PDF search term highlighting

snellm has asked for the wisdom of the Perl Monks concerning the following question:

Has anybody got highlight in PDF files working, preferably in a UNIX/Perl environment?

The procedure for passing an XML file to the Acrobat Reader seems straightforward enough, but generating the XML file is tricky - I can't find any tools that are able to calculate page numbers and character offsets given a PDF file and a set of keywords.

-- Michael Snell
-- michael@snell.com

Comment on PDF search term highlighting

Replies are listed 'Best First'.
Re: PDF search term highlighting by traveler (Parson) on Nov 19, 2002 at 16:40 UTC
You should look at xpdf. It contains pdf2txt that converts pdf to text. This is used by the python tool pdfSearch that seems to come close to what you want. HTH, --traveler	[reply]
Re: Re: PDF search term highlighting by snellm (Monk) on Nov 19, 2002 at 17:01 UTC
I'm not sure this is useful - I already use pdf2txt in another context. The problem is that I need to know the page number and offset (ie nth char) of the words to highlight. pdf2txt doesn't retain this information - it simply returns all the text in the PDF. -- Michael Snell -- michael@snell.com	[reply]
Re: Re: Re: PDF search term highlighting by traveler (Parson) on Nov 19, 2002 at 17:44 UTC
I know that pdf2txt only outputs the text. Absent another solution, though, that code may for the basis for a perl module you could write that would preserve the necessary information. --traveler	[reply]
Re: PDF search term highlighting by TheHobbit (Pilgrim) on Nov 19, 2002 at 17:59 UTC
Hi, There are realy a lot of modules to handle XML input/output... I think you may have a look at XML::Parser.
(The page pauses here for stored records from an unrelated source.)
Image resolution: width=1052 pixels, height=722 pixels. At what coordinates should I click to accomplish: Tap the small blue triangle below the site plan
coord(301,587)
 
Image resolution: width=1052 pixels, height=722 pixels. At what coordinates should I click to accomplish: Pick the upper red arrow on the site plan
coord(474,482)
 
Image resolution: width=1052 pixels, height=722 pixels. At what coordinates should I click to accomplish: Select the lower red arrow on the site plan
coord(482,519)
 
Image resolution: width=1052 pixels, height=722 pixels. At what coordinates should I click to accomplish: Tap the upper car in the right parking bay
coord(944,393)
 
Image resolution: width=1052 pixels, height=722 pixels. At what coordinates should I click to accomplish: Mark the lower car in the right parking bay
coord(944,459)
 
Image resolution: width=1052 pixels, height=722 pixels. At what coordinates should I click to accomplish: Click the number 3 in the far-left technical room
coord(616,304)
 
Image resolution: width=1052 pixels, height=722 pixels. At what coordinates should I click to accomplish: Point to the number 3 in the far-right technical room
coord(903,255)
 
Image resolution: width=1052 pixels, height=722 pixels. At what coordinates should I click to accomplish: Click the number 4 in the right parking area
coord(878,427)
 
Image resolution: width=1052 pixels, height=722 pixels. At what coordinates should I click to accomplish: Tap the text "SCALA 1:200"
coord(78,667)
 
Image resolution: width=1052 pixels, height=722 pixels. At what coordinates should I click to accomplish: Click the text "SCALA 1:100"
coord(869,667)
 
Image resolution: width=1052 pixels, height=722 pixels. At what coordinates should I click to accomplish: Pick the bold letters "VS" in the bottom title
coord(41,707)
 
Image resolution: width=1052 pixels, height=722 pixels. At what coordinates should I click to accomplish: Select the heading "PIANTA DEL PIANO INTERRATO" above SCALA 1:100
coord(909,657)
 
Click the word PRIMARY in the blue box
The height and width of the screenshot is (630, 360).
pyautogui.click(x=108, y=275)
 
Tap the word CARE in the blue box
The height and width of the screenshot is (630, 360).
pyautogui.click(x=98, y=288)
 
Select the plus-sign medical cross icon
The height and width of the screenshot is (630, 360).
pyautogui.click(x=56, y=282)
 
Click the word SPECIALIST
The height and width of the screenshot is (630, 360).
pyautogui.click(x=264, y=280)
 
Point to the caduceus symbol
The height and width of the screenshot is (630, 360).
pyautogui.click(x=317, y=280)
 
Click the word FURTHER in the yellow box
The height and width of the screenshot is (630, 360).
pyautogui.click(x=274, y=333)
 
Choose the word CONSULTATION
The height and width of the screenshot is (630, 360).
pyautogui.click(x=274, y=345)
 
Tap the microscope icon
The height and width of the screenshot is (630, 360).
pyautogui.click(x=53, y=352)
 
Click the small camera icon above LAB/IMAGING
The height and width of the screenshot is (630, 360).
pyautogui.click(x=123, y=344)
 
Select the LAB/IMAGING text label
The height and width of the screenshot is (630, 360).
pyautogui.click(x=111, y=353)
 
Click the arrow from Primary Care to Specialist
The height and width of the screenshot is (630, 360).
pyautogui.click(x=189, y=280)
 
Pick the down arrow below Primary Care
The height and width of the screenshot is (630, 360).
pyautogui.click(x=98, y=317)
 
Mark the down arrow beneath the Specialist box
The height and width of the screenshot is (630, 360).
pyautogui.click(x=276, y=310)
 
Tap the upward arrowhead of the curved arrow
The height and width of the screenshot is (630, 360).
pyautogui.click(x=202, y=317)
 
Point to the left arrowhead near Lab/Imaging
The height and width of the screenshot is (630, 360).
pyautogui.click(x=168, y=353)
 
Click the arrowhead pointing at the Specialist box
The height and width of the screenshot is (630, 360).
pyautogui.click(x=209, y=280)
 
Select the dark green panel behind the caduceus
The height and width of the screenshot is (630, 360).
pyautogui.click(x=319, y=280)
Hoping this helps... Cheers Leo TheHobbit	[reply]
Re: PDF search term highlighting by snellm (Monk) on Nov 22, 2002 at 12:18 UTC
Perhaps I didn't phrase the question correctly: I have no problem with XML per se - the problem is that I don't know how to find the page number and offset of a given keyword in a PDF file. -- Michael Snell -- michael@snell.com	[reply]